[Data for the task]:
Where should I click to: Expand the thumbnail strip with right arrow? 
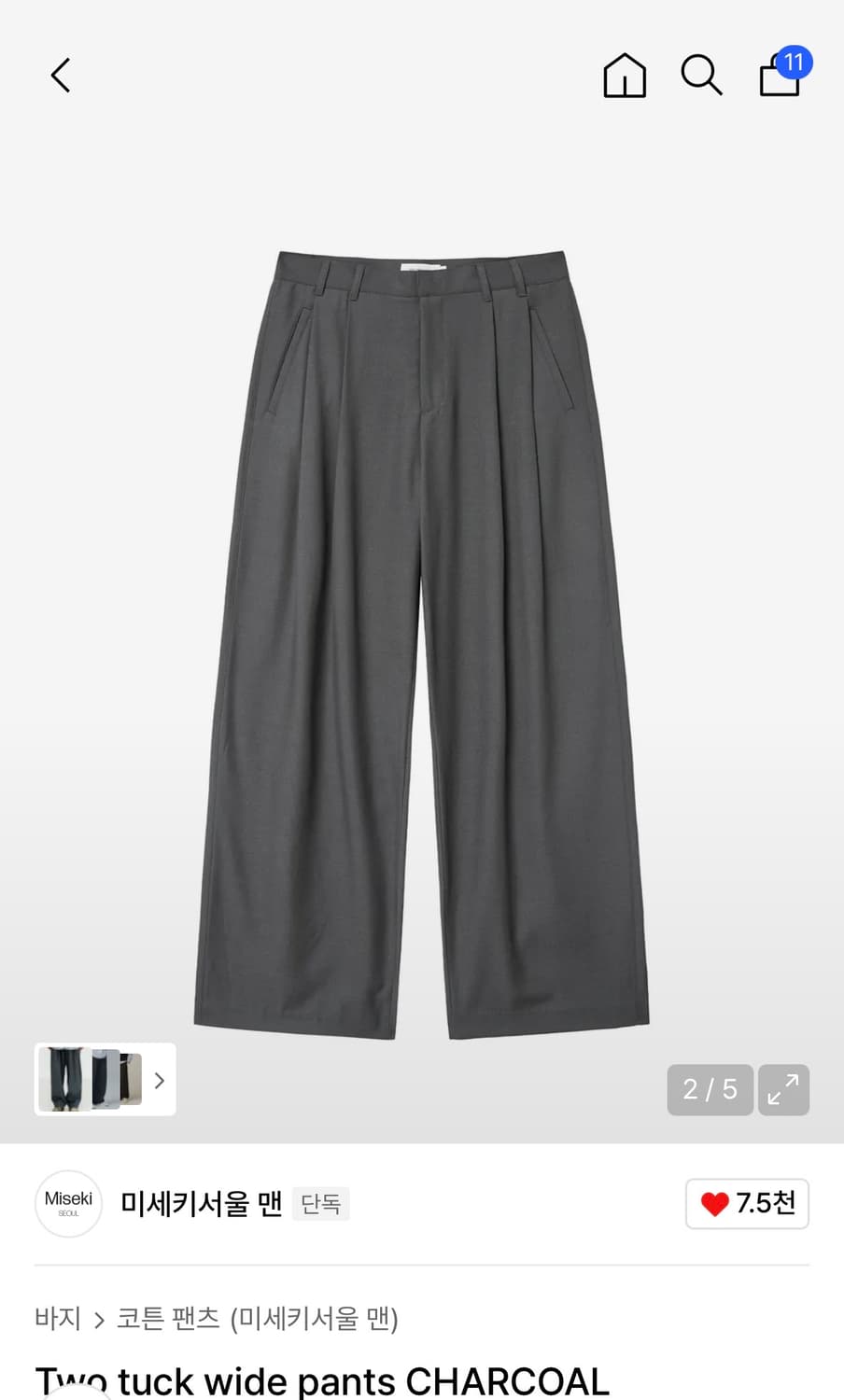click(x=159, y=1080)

==

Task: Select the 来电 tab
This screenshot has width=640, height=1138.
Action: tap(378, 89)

[Stated exercise]:
Arrange the lines from the line containing "Task: Select the 来电 tab" to the line containing "Action: tap(378, 89)" as a Markdown table with the columns Row and Line, one row per line and no blank lines.

[Answer to this exercise]:
| Row | Line |
|---|---|
| 1 | Task: Select the 来电 tab |
| 2 | This screenshot has width=640, height=1138. |
| 3 | Action: tap(378, 89) |